* TASK TO COMPLETE: Reproduce verbatim the lines of the records from the one containing "You are a GUI" through the end of the records, inclusive. Omit the pictures from your output.

Rows from a screen grounding dataset:
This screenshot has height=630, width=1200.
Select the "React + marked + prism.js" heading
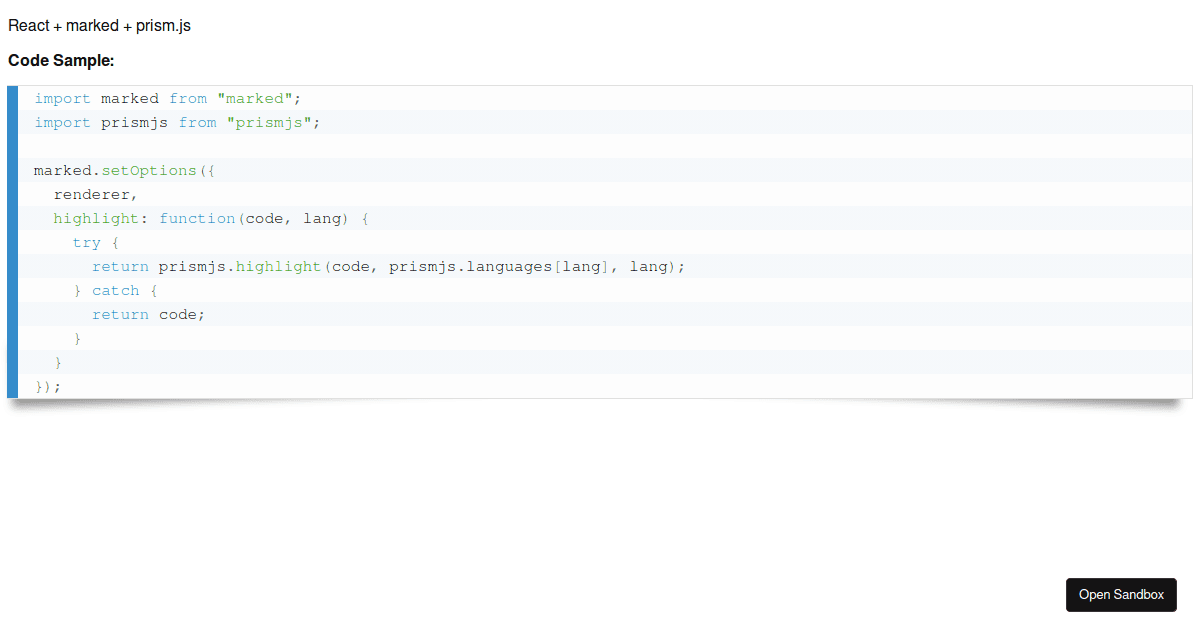[98, 25]
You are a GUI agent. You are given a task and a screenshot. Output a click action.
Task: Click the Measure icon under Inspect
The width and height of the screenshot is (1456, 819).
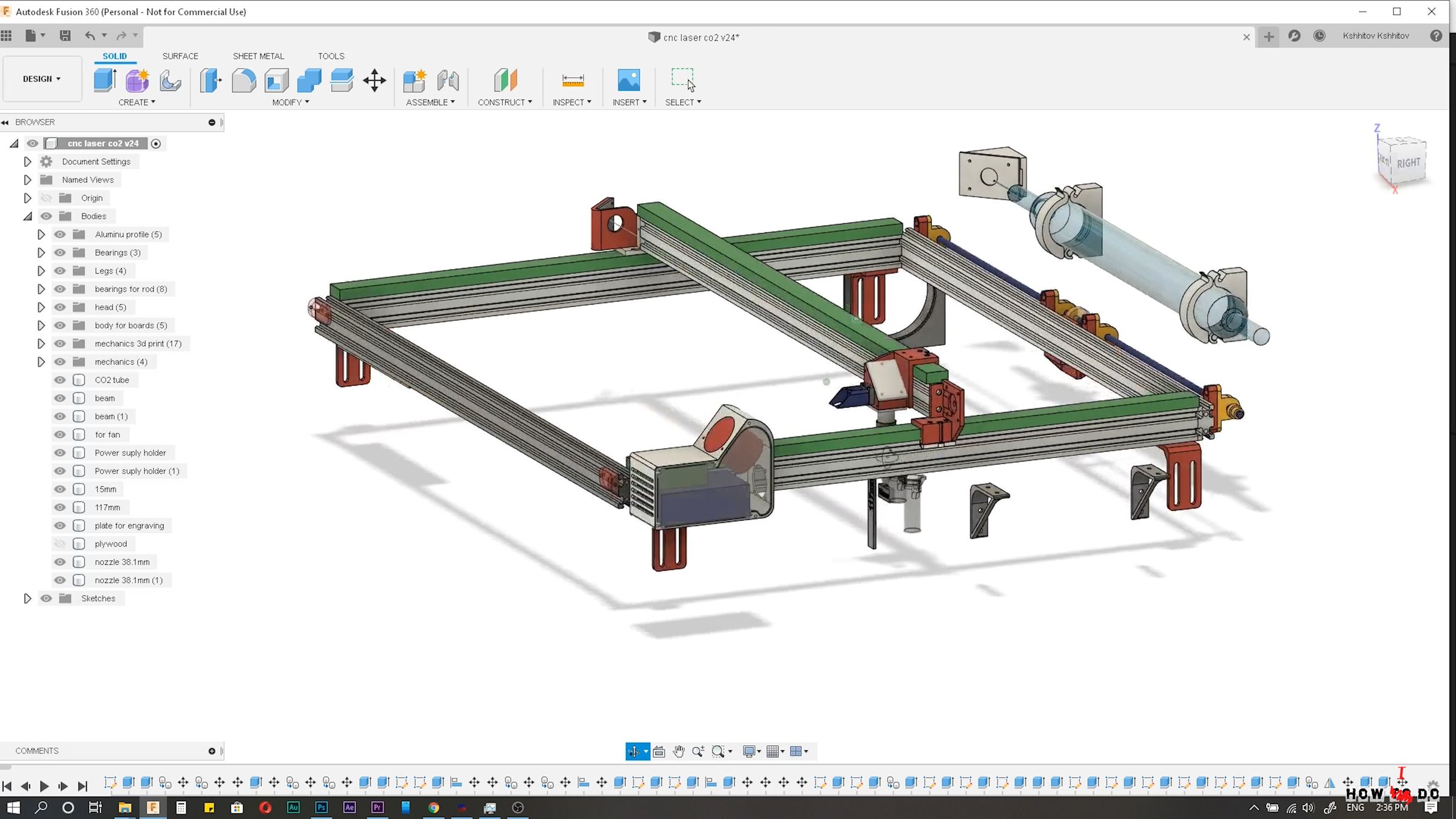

* TASK SOLUTION:
You are a GUI agent. You are given a task and a screenshot. Output a click action.
Task: Click the Measure icon under Inspect
The width and height of the screenshot is (1456, 819).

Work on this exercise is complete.